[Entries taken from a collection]
>>>
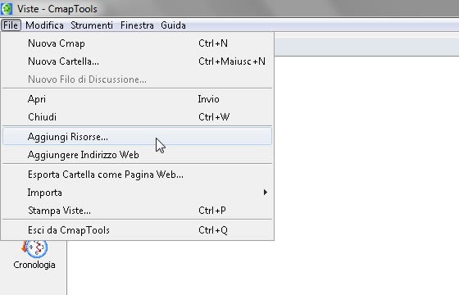The width and height of the screenshot is (459, 295).
Task: Choose Aggiungi Risorse... option
Action: (x=138, y=136)
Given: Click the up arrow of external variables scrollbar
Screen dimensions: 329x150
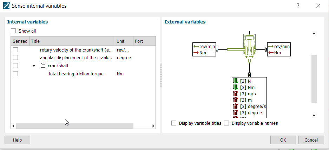Looking at the screenshot, I should (314, 34).
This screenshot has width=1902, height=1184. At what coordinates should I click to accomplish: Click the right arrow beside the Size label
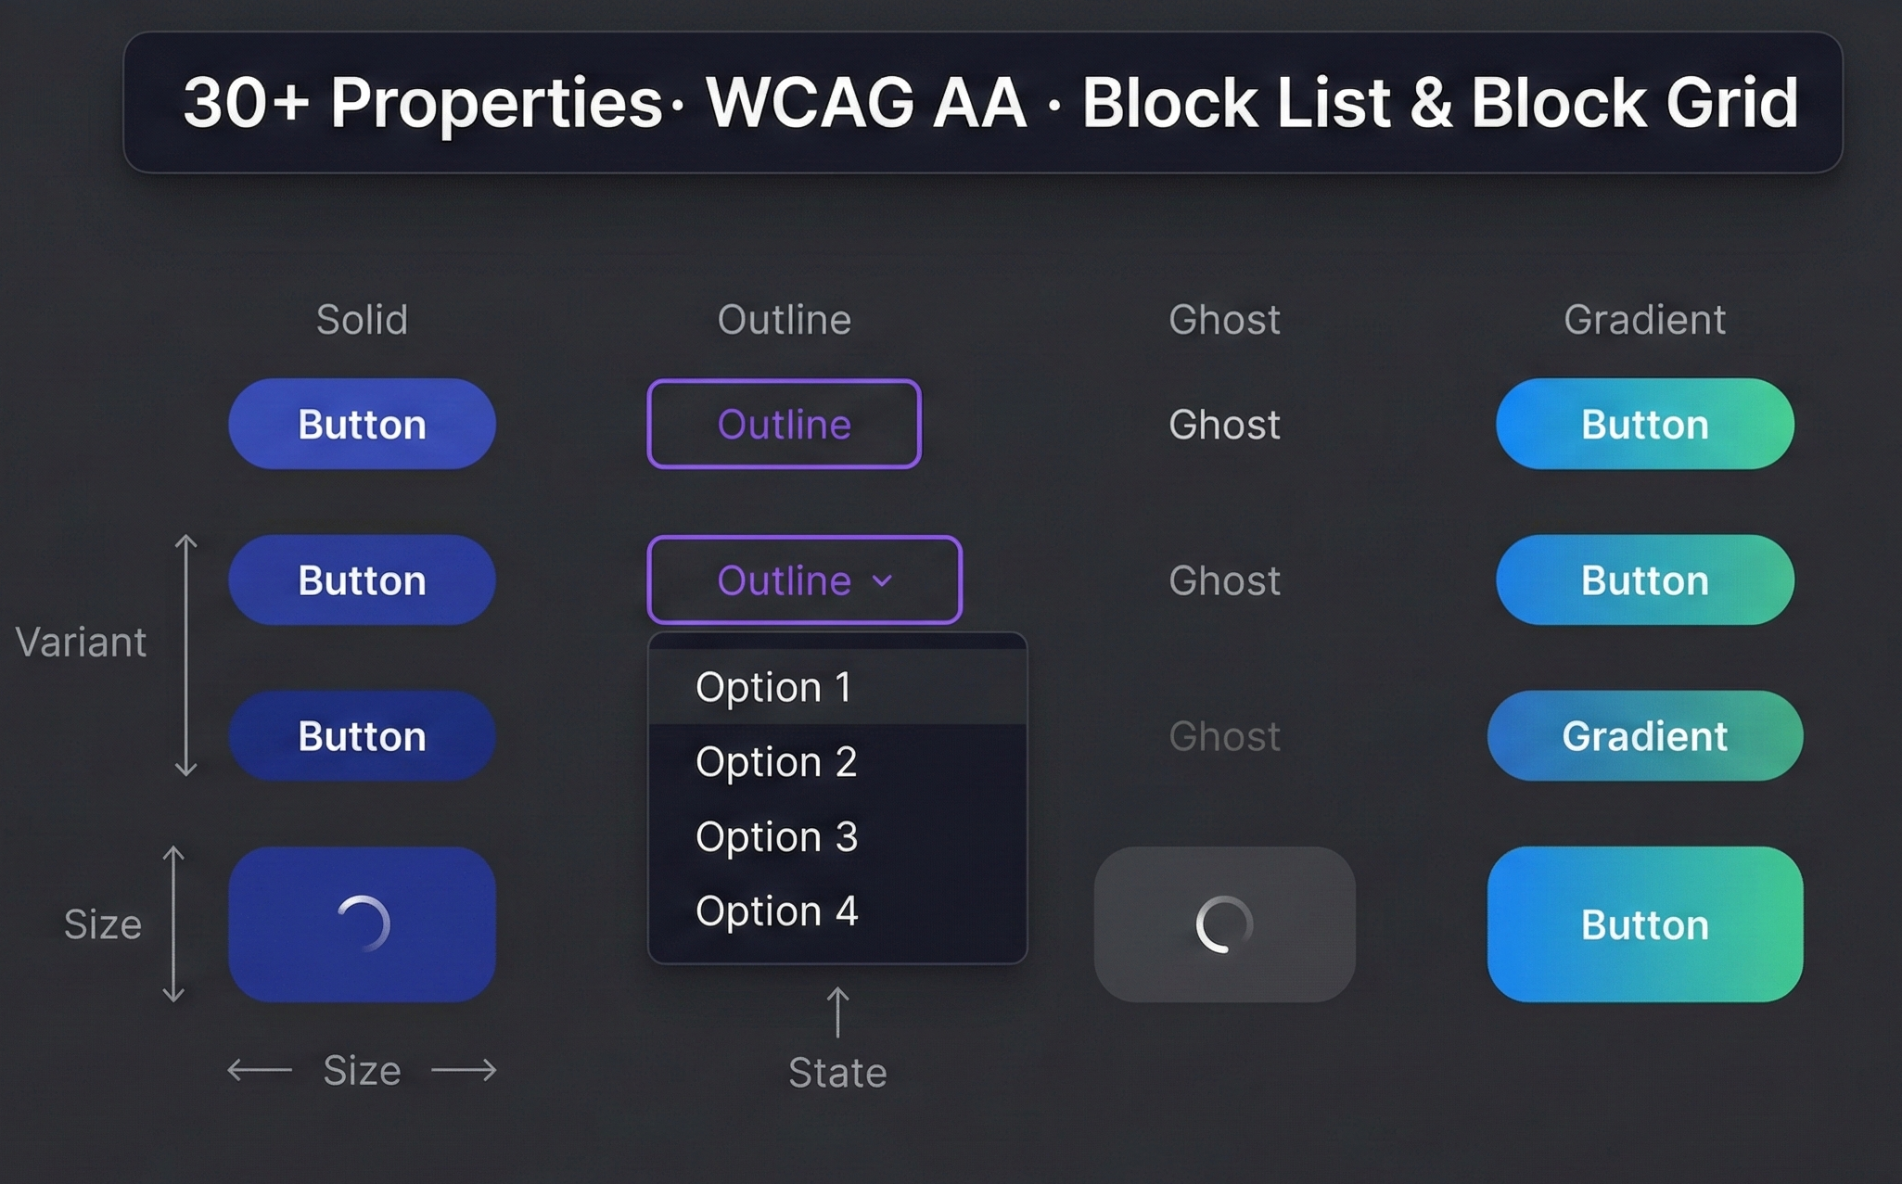tap(464, 1071)
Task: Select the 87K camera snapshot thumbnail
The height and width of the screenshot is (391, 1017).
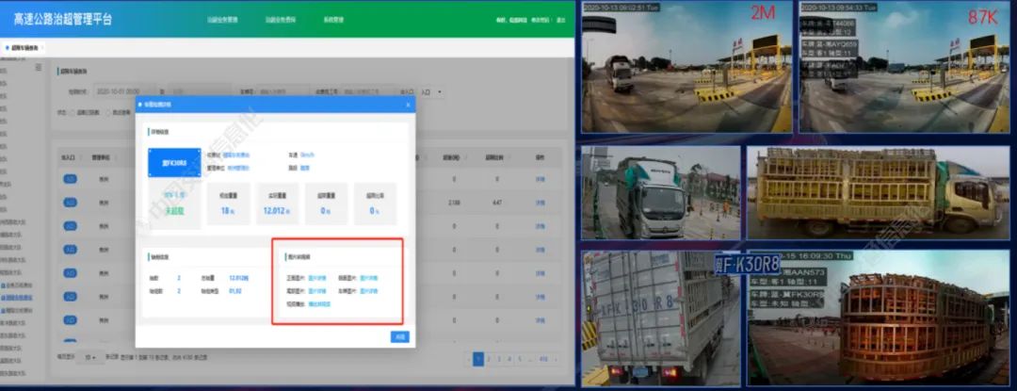Action: point(906,69)
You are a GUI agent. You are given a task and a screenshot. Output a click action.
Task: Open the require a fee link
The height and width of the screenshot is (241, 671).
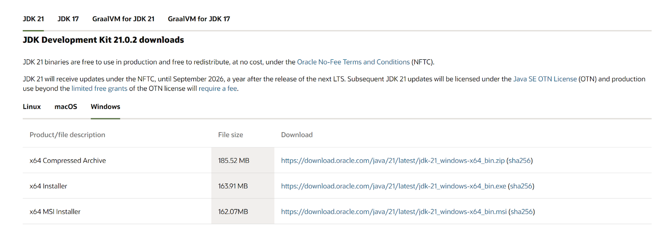pyautogui.click(x=218, y=89)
<<<
— EXERCISE DETAILS —
Rewrite the lines above as a numbered list, skipping any blank lines. Leave the pictures out of the list.

— ANSWER TO THE TASK —
1. The width and height of the screenshot is (459, 295).
2. Task: Choose Aggiungi Risorse... option
3. Action: (x=138, y=136)
4. Given: Click the up arrow of external variables scrollbar
5. Screen dimensions: 329x150
6. Looking at the screenshot, I should (314, 34).
7. This screenshot has width=1902, height=1184. At what coordinates should I click to accomplish: Click the right arrow beside the Size label
8. tap(464, 1071)
9. Task: Select the 87K camera snapshot thumbnail
10. The height and width of the screenshot is (391, 1017).
11. Action: point(906,69)
12. You are a GUI agent. You are given a task and a screenshot. Output a click action.
13. Task: Open the require a fee link
14. The height and width of the screenshot is (241, 671).
15. pyautogui.click(x=218, y=89)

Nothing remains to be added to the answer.